Modeling the Impact of Excipients Selection on Nitrosamine Formation towards Risk Mitigation
Abstract
Risk control for nitrosamine impurities in drug products is currently a major challenge in the industry. Nitrosamines can form during drug product manufacturing and storage through the reaction of nitrites with amine-containing APIs or impurities. The level of nitrites in excipients and the rate of reaction often control the build-up of nitrosamine. Although the variability in nitrite levels across excipient types and suppliers is well recognized, the impact of excipient selection on the level of nitrosamine formed has not been systematically studied. This gap of knowledge is addressed in the current work. We present theoretical case studies of formulations where microcrystalline cellulose (MCC), or lactose supplier, or superdisintegrant type are changed in pursuit of lower levels of nitrite. The impact of the average, maximum, and minimum levels of nitrites in each excipient on nitrosamine formation in the dosage form is calculated. The input data for this calculation are the formulation composition, nitrosamine molecular weight (MW), percentage of conversion, and nitrite levels per excipient. The percentage of conversion (based on the formulation and manufacturing variables) and nitrite levels were taken from the recent literature. We show that changing the supplier of a single excipient, or of the three most critical excipients, can reduce nitrosamine formation by up to −59% and −89%, respectively. We also show that high-risk formulations, e.g., high MW nitrosamines, high dosage weights, and high percentages of conversion (e.g., wet granulation), can often be de-risked below regulatory acceptable daily intake via careful excipient selection. Finally, we provide an open-access tool that enables users to calculate the theoretical formation of nitrosamines in their specific formulations. This calculation template can be used for (i) the preliminary screening of the risk of nitrosamine formation in drug products and (ii) the preliminary assessment of the impact of excipient selection for risk mitigation.
Introduction
Nitrosamines are recognized to be probable or possible human cancerogenic substances and have been found in many pharmaceutical products [1,2]. Regulatory agencies worldwide have recently prompted marketing authorization holders (MAHs) to take action in relation to this health concern [3]. Both the Food and Drug Administration (FDA) and the European Medicines Agency (EMA) have issued guidance indicating the steps that MAHs should follow to evaluate the risk of nitrosamines, test for their presence, and eventually implement changes in pursuit of the reduction in nitrosamines in drug products. About 15% to 40% of all active pharmaceutical ingredients (APIs) are at risk of nitrosamine formation, and this challenge is shared across different compounds and pharmacological classes [4].
Nitrosamines are not directly cancerogenic, but require metabolic activation by certain enzymes of the P450 cytochrome family. Nitrosamines can be converted into alkylating agents (typically alkyldiazonium ions) that can interact with DNA [5]. Both metabolism and alkylation steps are covalent reactions that are typically influenced by steric and electronic interactions. Hence, the specific chemical features of a given nitrosamine can either decrease or increase their potency. A second aspect that could influence the cancerogenic potential of a nitrosamine is related to biological and pharmacokinetic complexities. Factors like absorption, distribution, clearance, and metabolism within physiological conditions could all influence the potency of a given nitrosamine. For example, aromatic N-nitrosamine can be subjected to Fischer–Hepp rearrangement under acidic conditions to form para-nitrosoarylamines. For a deeper understanding of the potency/mutagenicity of various nitrosamines, readers are referred to articles in the recent literature [4,6,7,8,9]. The topic of nitrosamine potency goes beyond the focus of this work. Here, we show the impact of excipient selection on nitrosamines formed during processing and tablet storage, with the objective of mitigating the risk to exceed acceptable daily intakes (ADIs) proposed by regulatory agencies.

Saved entries

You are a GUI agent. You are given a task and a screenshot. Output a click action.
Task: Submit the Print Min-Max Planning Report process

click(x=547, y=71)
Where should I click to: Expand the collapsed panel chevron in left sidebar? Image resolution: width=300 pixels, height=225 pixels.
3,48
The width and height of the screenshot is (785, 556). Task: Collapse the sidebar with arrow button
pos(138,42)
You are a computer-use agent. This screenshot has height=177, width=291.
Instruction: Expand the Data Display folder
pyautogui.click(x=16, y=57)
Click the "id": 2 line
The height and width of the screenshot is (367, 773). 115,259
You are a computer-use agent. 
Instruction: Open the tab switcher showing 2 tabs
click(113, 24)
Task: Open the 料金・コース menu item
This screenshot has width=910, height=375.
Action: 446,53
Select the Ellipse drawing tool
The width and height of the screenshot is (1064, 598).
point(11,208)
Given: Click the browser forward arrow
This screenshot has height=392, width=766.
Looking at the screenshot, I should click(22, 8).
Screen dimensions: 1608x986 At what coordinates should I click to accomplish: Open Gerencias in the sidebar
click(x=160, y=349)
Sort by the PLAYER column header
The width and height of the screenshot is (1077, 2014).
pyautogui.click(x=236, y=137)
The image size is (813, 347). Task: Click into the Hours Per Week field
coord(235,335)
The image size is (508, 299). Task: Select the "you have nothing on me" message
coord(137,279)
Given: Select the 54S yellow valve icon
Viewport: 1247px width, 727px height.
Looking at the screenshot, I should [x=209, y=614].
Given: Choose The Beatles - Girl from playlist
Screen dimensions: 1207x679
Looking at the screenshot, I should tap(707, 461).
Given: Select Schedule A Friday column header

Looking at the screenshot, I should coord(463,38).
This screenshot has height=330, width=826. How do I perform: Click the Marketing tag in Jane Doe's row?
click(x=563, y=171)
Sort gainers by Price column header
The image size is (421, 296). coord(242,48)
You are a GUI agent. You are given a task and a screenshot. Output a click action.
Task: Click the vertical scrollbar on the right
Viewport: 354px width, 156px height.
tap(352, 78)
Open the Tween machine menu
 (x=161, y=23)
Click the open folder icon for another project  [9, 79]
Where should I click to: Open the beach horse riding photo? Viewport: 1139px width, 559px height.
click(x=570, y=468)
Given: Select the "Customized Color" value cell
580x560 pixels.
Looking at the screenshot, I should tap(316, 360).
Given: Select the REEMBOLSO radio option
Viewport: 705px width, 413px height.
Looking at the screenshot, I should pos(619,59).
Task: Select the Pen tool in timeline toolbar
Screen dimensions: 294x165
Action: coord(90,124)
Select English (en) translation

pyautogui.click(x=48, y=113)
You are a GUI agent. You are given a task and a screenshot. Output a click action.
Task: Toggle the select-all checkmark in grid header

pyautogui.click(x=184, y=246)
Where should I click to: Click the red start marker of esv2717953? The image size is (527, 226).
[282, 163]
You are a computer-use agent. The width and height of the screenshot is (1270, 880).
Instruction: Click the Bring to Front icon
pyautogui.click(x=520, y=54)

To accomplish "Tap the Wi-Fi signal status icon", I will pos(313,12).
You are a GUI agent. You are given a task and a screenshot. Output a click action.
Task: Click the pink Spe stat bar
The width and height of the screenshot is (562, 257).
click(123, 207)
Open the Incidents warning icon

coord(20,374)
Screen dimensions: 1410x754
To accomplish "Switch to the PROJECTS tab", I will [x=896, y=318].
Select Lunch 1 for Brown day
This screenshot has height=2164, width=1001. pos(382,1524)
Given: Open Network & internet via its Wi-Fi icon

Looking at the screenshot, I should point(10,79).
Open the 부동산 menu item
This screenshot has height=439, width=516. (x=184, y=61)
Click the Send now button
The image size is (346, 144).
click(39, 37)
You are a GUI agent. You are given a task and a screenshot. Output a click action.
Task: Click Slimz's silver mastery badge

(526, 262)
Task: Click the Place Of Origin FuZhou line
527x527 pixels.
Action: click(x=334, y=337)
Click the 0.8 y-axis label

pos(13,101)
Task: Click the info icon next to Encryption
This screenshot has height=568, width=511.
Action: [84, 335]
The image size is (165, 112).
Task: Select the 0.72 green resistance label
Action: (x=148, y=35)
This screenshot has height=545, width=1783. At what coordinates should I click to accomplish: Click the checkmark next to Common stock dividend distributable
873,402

• Required action 1
Decide whether each statement agrees with the nitrosamine text. Give yes or no for each, with the deciding words of the text quoted exactly.
(a) Nitrosamines are directly carcinogenic without any metabolic activation.
(b) Changing the supplier of a single excipient can reduce nitrosamine formation by up to −59%.
(c) About 15% to 40% of all active pharmaceutical ingredients are at risk of nitrosamine formation.
• Required action 2
Answer these questions from the nitrosamine text.
(a) Which two regulatory agencies have issued guidance on evaluating the risk of nitrosamines?
(b) What are the input data for the calculation of nitrosamine formation?
(c) What rearrangement can aromatic N-nitrosamine undergo under acidic conditions, and what does it form?
• Required action 3
Write out everything in the nitrosamine text from "Introduction" down to "pharmacological classes [4].".

• Answer 1
(a) No: "Nitrosamines are not directly cancerogenic, but require metabolic activation by certain enzymes of the P450 cytochrome family."
(b) Yes: "changing the supplier of a single excipient, or of the three most critical excipients, can reduce nitrosamine formation by up to −59% and −89%, respectively."
(c) Yes: "About 15% to 40% of all active pharmaceutical ingredients (APIs) are at risk of nitrosamine formation"

• Answer 2
(a) The Food and Drug Administration (FDA) and the European Medicines Agency (EMA).
(b) The formulation composition, nitrosamine molecular weight (MW), percentage of conversion, and nitrite levels per excipient.
(c) The Fischer–Hepp rearrangement, which forms para-nitrosoarylamines.

• Answer 3
Introduction
Nitrosamines are recognized to be probable or possible human cancerogenic substances and have been found in many pharmaceutical products [1,2]. Regulatory agencies worldwide have recently prompted marketing authorization holders (MAHs) to take action in relation to this health concern [3]. Both the Food and Drug Administration (FDA) and the European Medicines Agency (EMA) have issued guidance indicating the steps that MAHs should follow to evaluate the risk of nitrosamines, test for their presence, and eventually implement changes in pursuit of the reduction in nitrosamines in drug products. About 15% to 40% of all active pharmaceutical ingredients (APIs) are at risk of nitrosamine formation, and this challenge is shared across different compounds and pharmacological classes [4].